→ **WRITTEN REQUEST**:
Copy the listing below verbatim, beginning at the line that contains "Given: Switch to details list view layout" and stopping after the line that contains "This screenshot has height=421, width=458.". Reproduce only those lines.

→ **EXCERPTED DATA**:
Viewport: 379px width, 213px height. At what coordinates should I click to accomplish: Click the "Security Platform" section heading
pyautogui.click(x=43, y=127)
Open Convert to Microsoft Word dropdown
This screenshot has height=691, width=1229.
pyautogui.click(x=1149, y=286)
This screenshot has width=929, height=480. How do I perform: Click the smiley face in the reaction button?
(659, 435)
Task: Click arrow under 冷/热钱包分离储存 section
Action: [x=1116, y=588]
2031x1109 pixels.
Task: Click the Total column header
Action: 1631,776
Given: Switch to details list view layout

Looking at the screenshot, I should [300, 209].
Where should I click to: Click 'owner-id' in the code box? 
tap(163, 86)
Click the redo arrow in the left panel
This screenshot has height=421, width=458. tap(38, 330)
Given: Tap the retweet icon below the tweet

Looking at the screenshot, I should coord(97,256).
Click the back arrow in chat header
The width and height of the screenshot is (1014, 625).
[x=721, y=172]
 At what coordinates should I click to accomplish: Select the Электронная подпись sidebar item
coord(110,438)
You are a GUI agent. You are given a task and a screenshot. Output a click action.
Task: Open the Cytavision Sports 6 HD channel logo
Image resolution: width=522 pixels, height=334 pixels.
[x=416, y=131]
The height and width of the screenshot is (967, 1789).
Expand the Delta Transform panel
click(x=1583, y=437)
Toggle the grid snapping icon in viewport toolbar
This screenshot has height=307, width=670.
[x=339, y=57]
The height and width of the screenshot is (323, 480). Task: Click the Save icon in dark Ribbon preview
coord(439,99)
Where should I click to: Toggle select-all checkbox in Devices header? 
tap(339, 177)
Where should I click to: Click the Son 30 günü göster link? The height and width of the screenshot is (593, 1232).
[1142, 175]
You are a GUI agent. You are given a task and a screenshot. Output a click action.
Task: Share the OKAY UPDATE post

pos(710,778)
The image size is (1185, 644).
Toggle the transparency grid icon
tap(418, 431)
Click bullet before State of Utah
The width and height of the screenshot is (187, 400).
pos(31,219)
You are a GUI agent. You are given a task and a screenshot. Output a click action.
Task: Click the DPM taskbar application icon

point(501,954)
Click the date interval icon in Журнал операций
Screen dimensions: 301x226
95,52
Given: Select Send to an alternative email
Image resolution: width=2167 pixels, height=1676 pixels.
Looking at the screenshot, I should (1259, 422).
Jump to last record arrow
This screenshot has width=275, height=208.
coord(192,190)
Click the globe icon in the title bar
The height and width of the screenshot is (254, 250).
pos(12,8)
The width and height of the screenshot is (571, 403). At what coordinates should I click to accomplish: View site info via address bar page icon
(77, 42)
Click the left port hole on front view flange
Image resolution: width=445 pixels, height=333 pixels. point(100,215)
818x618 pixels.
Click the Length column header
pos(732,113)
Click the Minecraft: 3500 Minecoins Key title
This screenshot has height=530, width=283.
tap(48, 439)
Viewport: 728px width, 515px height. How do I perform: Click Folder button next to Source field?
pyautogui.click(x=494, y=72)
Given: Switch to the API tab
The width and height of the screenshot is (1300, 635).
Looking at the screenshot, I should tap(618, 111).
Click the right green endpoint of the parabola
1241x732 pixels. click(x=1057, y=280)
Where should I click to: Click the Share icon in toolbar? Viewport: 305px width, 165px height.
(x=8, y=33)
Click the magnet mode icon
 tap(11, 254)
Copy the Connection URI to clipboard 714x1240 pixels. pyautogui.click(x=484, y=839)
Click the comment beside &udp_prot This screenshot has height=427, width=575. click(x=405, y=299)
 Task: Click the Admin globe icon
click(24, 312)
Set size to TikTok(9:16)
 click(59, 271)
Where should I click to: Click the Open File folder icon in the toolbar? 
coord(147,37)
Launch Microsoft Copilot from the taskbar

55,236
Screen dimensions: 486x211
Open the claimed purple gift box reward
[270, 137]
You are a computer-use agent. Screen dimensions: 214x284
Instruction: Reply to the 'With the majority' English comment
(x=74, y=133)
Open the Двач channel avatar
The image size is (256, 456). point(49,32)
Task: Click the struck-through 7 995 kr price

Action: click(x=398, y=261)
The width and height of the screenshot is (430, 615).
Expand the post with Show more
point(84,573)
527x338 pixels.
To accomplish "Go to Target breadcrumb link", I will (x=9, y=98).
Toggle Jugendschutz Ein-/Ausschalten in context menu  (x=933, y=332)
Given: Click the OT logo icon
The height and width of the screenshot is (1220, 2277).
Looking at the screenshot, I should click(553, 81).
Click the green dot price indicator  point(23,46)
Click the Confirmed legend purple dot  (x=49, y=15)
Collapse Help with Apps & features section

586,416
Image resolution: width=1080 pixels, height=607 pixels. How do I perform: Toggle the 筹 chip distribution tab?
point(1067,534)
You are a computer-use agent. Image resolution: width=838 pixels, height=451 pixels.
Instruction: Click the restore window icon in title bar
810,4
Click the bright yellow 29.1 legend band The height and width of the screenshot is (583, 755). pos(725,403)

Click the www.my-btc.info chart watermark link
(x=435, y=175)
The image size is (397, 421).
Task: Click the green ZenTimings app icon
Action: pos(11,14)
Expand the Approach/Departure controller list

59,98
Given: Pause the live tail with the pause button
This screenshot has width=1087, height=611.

→ **THE RESPONSE**:
Given: Switch to details list view layout

Looking at the screenshot, I should [300, 209].
Where should I click to: Click 'owner-id' in the code box? 
tap(163, 86)
Click the redo arrow in the left panel
This screenshot has height=421, width=458. tap(38, 330)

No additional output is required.